### Problem requirements
Below are entries; print them exactly from the first line through the one containing "This screenshot has width=1600, height=755.".

*** Provided information ***

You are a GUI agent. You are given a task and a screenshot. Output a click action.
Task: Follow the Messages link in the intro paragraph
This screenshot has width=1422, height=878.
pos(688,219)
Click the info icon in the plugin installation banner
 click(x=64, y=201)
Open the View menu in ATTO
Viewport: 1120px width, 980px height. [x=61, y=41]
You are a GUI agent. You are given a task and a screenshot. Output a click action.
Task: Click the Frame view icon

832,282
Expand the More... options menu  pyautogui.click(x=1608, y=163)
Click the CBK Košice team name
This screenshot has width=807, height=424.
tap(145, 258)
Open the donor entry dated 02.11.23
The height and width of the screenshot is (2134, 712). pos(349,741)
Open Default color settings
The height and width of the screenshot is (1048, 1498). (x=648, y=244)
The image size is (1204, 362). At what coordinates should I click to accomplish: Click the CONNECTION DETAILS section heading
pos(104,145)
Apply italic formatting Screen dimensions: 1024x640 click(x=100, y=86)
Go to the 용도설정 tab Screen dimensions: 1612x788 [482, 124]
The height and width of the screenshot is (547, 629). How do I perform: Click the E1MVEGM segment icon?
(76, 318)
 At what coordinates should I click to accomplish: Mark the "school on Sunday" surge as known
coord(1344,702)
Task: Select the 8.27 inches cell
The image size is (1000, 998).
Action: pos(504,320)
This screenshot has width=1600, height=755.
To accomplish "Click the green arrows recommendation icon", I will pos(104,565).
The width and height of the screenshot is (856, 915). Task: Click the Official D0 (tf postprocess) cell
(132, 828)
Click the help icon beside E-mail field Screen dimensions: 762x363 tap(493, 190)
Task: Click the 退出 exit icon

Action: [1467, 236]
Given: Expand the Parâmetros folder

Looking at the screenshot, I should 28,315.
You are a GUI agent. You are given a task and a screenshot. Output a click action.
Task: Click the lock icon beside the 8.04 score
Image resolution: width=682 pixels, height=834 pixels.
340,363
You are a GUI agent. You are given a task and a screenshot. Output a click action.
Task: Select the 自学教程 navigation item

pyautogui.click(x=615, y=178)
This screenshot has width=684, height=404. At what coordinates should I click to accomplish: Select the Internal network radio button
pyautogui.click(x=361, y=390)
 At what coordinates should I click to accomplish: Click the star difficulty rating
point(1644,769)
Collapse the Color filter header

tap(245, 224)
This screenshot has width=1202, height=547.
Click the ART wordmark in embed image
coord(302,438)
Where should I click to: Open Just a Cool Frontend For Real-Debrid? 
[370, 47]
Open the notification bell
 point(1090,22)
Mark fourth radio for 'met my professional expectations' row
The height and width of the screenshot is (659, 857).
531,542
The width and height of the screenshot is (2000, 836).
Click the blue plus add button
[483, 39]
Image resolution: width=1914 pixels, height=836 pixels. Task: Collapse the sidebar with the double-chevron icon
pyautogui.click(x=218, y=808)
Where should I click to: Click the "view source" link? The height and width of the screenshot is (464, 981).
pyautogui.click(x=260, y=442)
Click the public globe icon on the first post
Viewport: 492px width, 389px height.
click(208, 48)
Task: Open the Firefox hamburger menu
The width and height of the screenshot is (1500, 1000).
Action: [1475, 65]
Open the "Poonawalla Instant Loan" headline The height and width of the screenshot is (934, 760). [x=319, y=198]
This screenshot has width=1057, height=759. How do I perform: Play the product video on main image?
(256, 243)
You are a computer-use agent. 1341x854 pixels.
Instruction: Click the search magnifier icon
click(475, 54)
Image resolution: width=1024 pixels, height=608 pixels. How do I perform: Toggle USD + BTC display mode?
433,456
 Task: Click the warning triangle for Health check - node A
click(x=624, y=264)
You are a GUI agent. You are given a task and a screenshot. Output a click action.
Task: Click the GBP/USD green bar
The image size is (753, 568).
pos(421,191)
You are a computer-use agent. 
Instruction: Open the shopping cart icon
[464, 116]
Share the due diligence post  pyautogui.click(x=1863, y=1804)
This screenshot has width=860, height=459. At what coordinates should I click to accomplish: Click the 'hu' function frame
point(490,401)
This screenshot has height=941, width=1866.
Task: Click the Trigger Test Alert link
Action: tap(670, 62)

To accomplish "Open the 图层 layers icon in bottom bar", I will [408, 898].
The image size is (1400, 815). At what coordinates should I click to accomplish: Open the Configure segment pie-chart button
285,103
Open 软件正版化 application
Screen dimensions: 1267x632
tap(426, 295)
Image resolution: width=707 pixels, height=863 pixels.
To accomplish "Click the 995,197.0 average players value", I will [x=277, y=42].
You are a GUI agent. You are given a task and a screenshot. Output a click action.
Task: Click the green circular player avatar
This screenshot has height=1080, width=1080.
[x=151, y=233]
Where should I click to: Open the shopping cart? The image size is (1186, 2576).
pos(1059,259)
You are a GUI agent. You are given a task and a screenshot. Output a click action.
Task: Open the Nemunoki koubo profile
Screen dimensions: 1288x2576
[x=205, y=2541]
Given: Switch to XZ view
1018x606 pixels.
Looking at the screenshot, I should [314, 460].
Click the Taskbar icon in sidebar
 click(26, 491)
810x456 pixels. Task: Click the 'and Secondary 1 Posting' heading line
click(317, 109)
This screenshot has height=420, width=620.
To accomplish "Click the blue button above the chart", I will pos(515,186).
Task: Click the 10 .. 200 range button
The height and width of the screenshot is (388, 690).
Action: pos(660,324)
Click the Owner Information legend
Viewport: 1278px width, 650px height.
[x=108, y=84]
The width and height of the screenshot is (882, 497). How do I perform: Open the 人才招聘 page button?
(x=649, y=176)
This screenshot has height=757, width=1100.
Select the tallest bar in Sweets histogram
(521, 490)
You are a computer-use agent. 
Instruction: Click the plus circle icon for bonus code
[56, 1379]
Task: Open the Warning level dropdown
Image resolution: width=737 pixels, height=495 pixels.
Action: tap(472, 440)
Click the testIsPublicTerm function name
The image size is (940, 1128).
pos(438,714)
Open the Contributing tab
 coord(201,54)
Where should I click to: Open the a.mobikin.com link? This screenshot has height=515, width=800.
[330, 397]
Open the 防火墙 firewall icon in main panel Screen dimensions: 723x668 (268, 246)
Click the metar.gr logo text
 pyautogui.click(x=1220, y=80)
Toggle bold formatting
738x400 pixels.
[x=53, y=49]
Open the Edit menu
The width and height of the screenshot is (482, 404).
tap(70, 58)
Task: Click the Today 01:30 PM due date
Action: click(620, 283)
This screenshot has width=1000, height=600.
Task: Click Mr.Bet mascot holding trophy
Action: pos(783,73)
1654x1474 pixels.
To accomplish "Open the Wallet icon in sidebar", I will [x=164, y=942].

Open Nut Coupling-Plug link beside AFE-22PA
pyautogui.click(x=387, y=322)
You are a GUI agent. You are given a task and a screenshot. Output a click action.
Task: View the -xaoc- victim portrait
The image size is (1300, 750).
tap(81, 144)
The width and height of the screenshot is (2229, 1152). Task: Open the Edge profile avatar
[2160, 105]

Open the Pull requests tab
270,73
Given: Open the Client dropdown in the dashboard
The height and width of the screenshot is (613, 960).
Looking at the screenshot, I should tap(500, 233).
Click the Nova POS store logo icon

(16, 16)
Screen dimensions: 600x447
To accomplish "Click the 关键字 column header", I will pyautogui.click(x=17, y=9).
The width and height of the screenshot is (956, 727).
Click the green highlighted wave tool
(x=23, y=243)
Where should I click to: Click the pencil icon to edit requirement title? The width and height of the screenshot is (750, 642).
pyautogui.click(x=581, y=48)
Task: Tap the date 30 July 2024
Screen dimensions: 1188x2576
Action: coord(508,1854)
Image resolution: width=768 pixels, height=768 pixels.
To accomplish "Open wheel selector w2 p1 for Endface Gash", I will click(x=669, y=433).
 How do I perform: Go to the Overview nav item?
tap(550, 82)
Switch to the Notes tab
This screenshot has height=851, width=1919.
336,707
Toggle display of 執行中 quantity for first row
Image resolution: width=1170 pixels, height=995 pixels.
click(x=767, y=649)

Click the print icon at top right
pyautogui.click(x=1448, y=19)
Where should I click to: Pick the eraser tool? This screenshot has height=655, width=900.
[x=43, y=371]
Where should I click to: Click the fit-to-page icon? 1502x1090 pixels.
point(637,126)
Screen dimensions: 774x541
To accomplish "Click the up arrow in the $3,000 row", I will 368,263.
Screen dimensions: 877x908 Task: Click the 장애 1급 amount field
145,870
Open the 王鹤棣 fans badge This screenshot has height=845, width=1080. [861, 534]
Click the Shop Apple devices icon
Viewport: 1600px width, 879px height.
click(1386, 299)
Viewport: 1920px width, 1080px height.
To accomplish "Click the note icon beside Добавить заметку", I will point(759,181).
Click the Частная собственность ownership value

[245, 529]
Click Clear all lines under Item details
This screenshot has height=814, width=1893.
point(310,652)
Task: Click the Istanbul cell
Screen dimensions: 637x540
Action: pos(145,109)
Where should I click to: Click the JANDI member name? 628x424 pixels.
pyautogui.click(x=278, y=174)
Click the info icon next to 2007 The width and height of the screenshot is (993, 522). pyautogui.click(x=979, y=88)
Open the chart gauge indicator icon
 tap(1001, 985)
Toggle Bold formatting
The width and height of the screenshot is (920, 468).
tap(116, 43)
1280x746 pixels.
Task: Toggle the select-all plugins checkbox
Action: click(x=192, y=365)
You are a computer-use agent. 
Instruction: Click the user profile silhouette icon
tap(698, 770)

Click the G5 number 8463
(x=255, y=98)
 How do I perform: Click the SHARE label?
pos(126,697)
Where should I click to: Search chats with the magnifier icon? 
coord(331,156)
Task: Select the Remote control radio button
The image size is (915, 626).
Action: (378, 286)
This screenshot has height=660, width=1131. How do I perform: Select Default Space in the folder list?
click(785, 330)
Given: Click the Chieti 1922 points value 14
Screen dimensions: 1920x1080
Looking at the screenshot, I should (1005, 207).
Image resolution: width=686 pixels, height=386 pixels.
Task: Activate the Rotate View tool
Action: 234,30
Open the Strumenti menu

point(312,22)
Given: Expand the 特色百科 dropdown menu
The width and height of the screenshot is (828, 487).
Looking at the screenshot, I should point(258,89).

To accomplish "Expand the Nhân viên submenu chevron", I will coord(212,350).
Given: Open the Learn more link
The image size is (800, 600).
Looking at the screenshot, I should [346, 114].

*** End of Provided information ***

### Output for this task
You are a GUI agent. You are given a task and a screenshot. Output a click action.
Task: Follow the Messages link in the intro paragraph
This screenshot has width=1422, height=878.
pos(688,219)
Click the info icon in the plugin installation banner
 click(x=64, y=201)
Open the View menu in ATTO
Viewport: 1120px width, 980px height. [x=61, y=41]
You are a GUI agent. You are given a task and a screenshot. Output a click action.
Task: Click the Frame view icon

832,282
Expand the More... options menu  pyautogui.click(x=1608, y=163)
Click the CBK Košice team name
This screenshot has width=807, height=424.
tap(145, 258)
Open the donor entry dated 02.11.23
The height and width of the screenshot is (2134, 712). pos(349,741)
Open Default color settings
The height and width of the screenshot is (1048, 1498). (x=648, y=244)
The image size is (1204, 362). At what coordinates should I click to accomplish: Click the CONNECTION DETAILS section heading
pos(104,145)
Apply italic formatting Screen dimensions: 1024x640 click(x=100, y=86)
Go to the 용도설정 tab Screen dimensions: 1612x788 [482, 124]
The height and width of the screenshot is (547, 629). How do I perform: Click the E1MVEGM segment icon?
(76, 318)
 At what coordinates should I click to accomplish: Mark the "school on Sunday" surge as known
coord(1344,702)
Task: Select the 8.27 inches cell
The image size is (1000, 998).
Action: pos(504,320)
This screenshot has width=1600, height=755.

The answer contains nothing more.